■ **ASSIGNMENT**: Search the records below for the string "Select", and report each line that contains it.

---------------

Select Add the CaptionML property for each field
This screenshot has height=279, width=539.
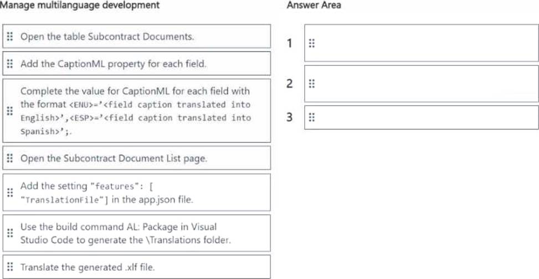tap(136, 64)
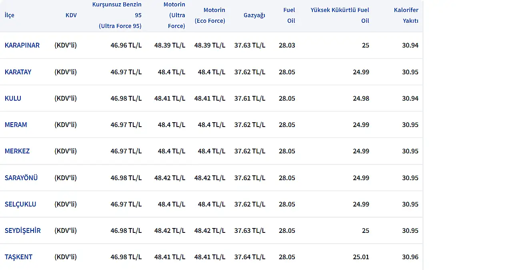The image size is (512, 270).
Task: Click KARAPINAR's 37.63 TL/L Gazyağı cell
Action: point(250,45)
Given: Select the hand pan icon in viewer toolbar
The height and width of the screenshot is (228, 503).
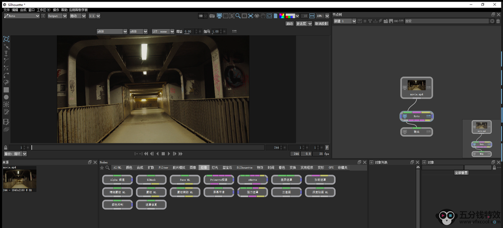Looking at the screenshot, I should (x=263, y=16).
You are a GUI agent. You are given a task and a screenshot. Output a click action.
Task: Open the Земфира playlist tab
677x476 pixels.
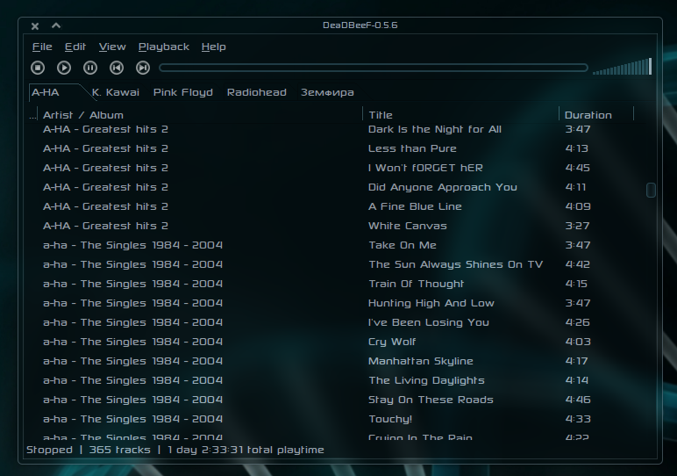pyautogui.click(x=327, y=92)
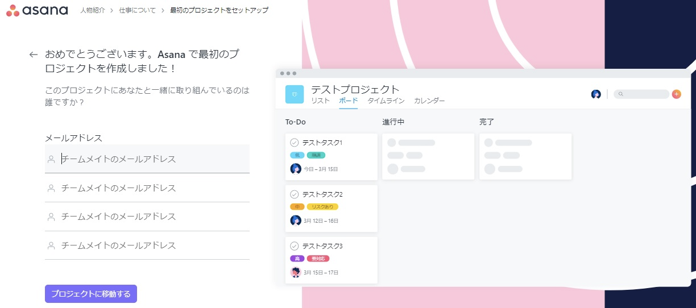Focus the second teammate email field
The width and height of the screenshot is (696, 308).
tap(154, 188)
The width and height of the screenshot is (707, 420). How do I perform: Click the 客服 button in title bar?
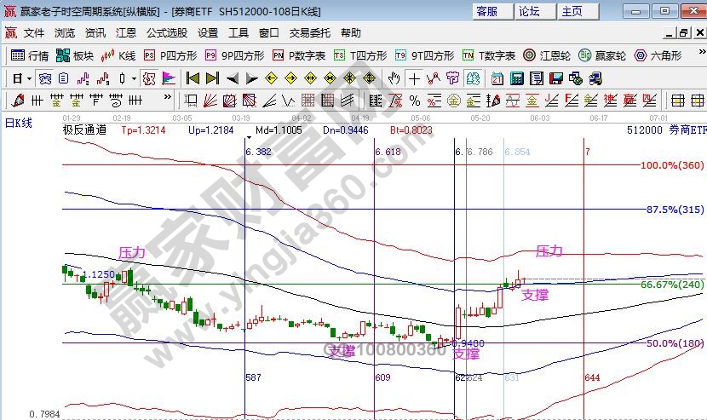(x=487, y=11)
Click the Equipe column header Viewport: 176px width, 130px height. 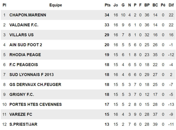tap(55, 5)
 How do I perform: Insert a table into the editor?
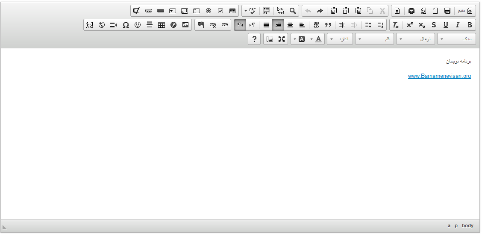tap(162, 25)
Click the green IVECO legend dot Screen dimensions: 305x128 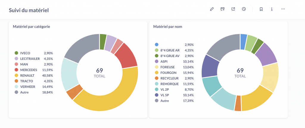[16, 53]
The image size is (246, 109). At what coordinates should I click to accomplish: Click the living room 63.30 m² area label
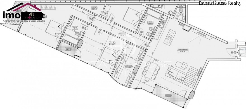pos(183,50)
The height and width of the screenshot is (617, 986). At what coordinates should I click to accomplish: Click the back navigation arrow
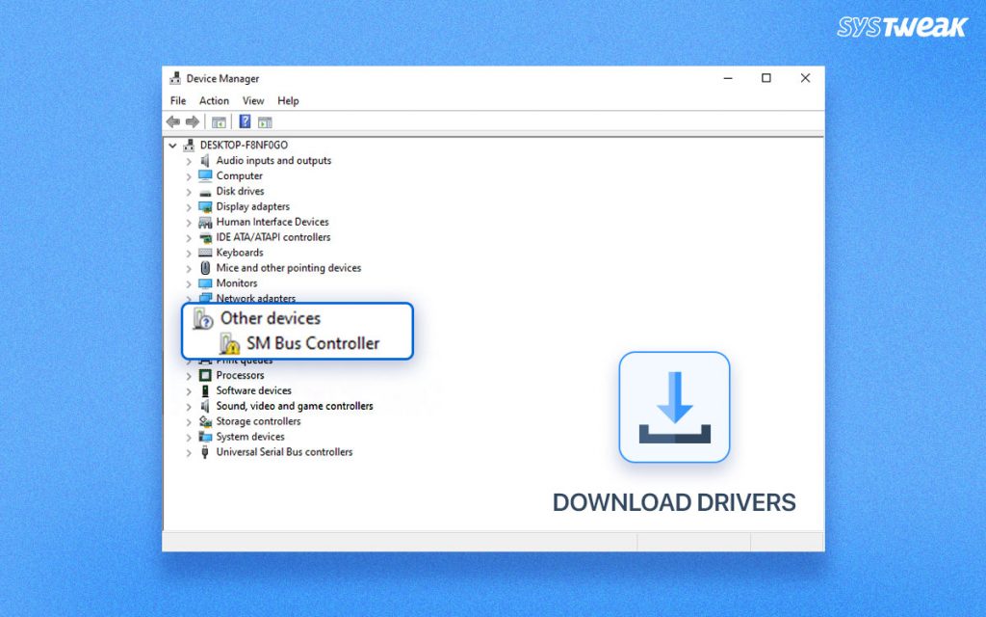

---------------

■ **YOUR RESPONSE**:
Select Add the CaptionML property for each field
Given: Select the hand pan icon in viewer toolbar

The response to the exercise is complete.